Toutefois, j’aurai deux interrogations, qui ne sont pas nouvelles dans notre débat. Elles sont même en passe de devenir un vrai refrain, qui ne semble pas pour autant trouver grâce à vos oreilles. Je prendrai donc la peine de renouveler nos propos.
Nous nous inquiétons de la capacité du Gouvernement à tenir sa promesse en matière de financement. Nous savons bien que, sous la contrainte de l’article 131-7 du code de la Sécurité sociale et des amendements de M. Bapt à l’annexe A, vous allez compenser ces baisses de charges à l’euro près. C’est la loi. La question n’est pas de savoir si vous allez compenser ces pertes de recettes mais comment vous comptez le faire.
Il ne suffit pas de se cacher derrière l’article 131-7 ou de brandir les tableaux d’équilibre de l’annexe A pour convaincre votre opposition. La réalité, c’est que vous n’avez donné aucune piste concrète de financement en dépit de nos nombreuses interrogations et, comme l’a souligné notre rapporteur au cours des débats, la question du financement, en vertu de l’obligation de compensation, se pose de manière bien plus aiguë pour le budget de l’État que pour le budget de la Sécurité sociale. Il est donc a priori faux de penser que vous dégagerez des pistes de financement à l’occasion du projet de loi de financement de la Sécurité sociale pour 2015 comme vous le répétez dans l’ensemble de vos exposés des motifs ainsi que dans l’étude d’impact.

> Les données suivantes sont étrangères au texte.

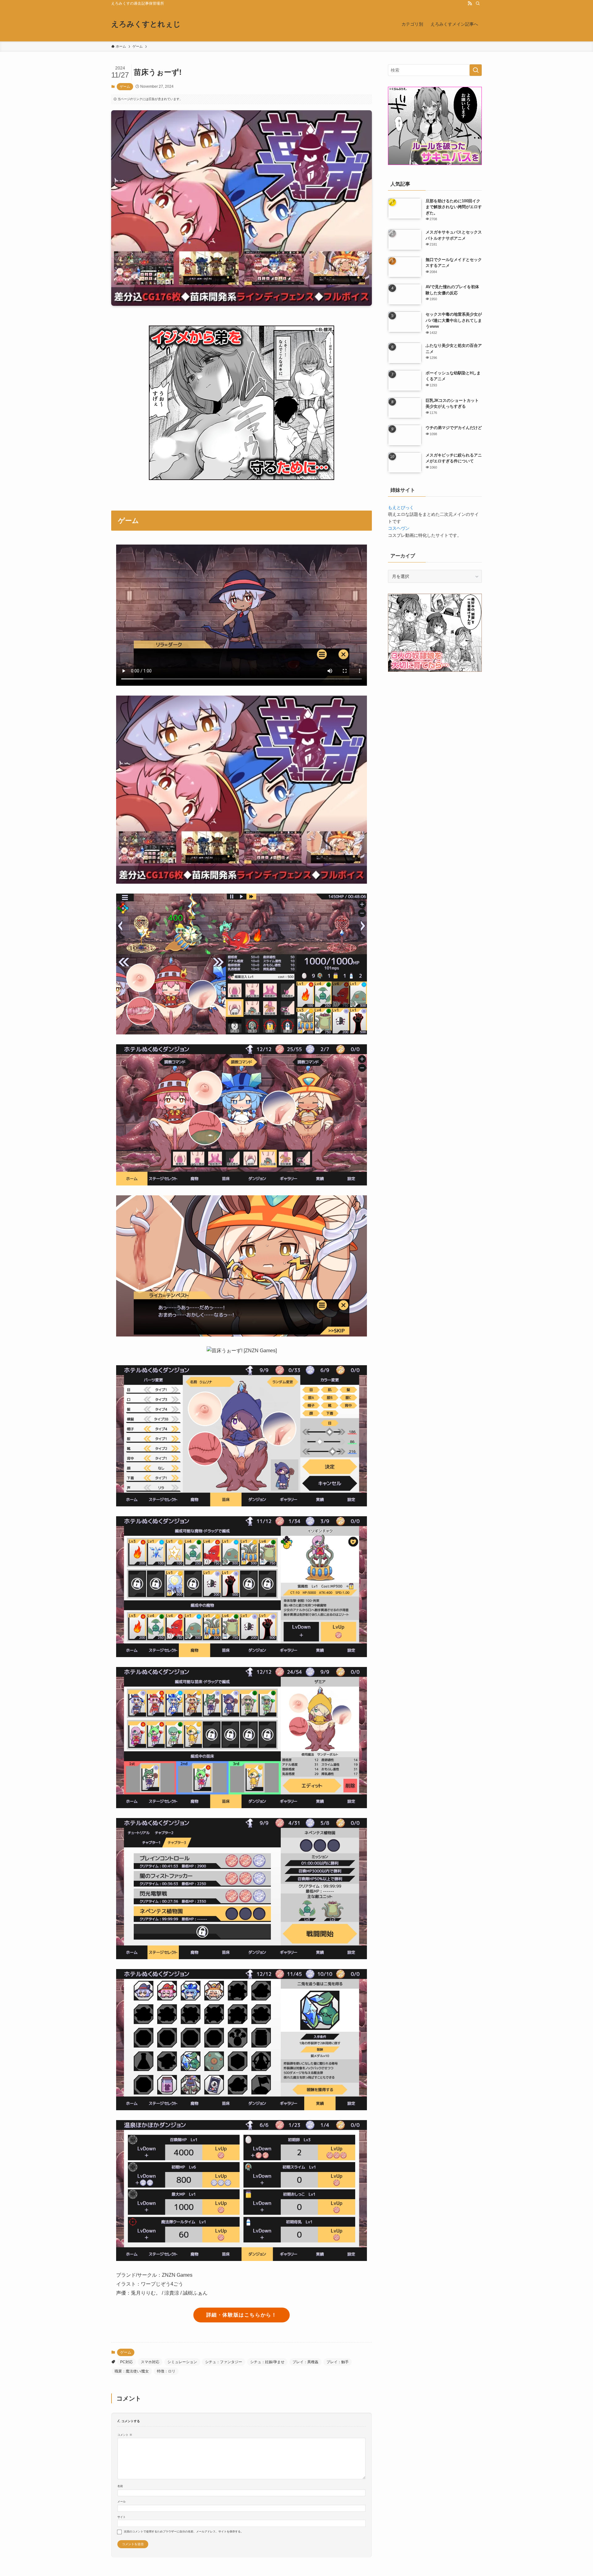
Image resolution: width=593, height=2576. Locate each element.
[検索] (478, 3)
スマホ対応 (150, 2362)
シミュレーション (182, 2362)
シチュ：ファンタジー (223, 2362)
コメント (124, 2434)
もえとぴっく (401, 507)
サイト (121, 2517)
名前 (120, 2486)
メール (121, 2501)
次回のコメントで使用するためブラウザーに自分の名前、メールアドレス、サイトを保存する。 (183, 2531)
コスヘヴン (399, 528)
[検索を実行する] (475, 70)
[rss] (470, 3)
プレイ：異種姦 (305, 2362)
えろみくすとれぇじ (146, 24)
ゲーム (125, 86)
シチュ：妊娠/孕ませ (267, 2362)
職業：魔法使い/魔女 (132, 2371)
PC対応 (126, 2362)
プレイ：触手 (337, 2362)
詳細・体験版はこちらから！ (241, 2314)
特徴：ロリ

La question reste donc entière. Allez-vous augmenter la TVA ? Allez-vous augmenter la CSG ? Allez-vous tenir vos engagements en matière d’économies ? Ou laisserez-vous ces baisses de charges peser sur les déficits, puis sur la dette que nous laisserons aux générations futures ?
Oui, madame la ministre, le doute est permis, parce que vos promesses ne tiennent pas le choc de la réalité économique de la France. La courbe du chômage s’est-elle inversée ? Non. Tiendrez-vous votre objectif de réduction du déficit à 3,8 % du PIB ? Non. Nous serons donc extrêmement vigilants lors de l’examen des textes budgétaires de fin d’année. Comptez sur nous pour chercher les traces des 45 milliards d’euros de recettes supplémentaires inscrits noir sur blanc dans le tableau d’équilibre de l’ensemble des régimes obligatoires de base, tableau figurant à l’annexe A.
Voilà en ce qui concerne le financement. Ensuite, nous nous interrogeons sur vos promesses. Allez-vous respecter votre propre pacte de responsabilité et de solidarité ? Nous le savons, ce projet de loi de financement rectificative de la Sécurité sociale, en dehors de l’article 9, est une loi d’affichage. En effet, nul besoin d’inscrire dans une loi rectificative pour 2014 des baisses de charges prenant effet seulement en 2015, de surcroît aujourd’hui non financées. C’est donc une loi d’affichage, mais qui n’affiche pas tout, qui n’affiche pas, par exemple, l’extension des baisses de cotisations famille jusqu’à 3,5 SMIC annoncées pour 2016, ni la disparition de la C3S en 2017. Nous avons bien compris que M. le ministre des finances attendait de voir avant de donner.
C’est le débat des contreparties cher à votre gauche. Vous avez même poussé le paradoxe jusqu’à rejeter des amendements en première lecture qui reprenaient pourtant votre propre projet, dans vos termes et selon votre calendrier !
Attention : les entreprises ont besoin de stabilité sociale et fiscale. À force de ménager la chèvre et le chou, vous risquez d’étouffer dans l’oeuf une dynamique difficile à créer.